» PROBLEM DETAILS
Repeat each record exactly. Any picture gets left out.
Segment Open
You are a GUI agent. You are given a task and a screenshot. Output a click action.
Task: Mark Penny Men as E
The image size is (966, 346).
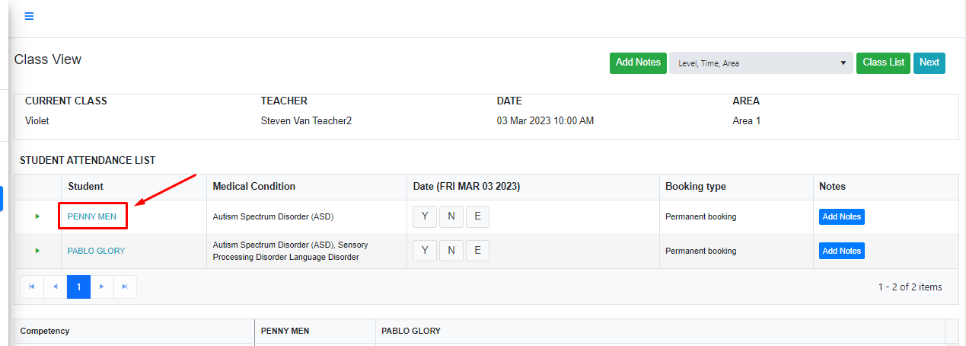coord(477,216)
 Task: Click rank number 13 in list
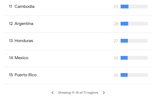11,41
Segment Closed
» YOUR RESPONSE
You are a GUI agent. You are given a task and a screenshot. Output a click action.
Task: Mark Penny Men as E
The image size is (966, 346).
coord(477,216)
 Task: Click rank number 13 in list
11,41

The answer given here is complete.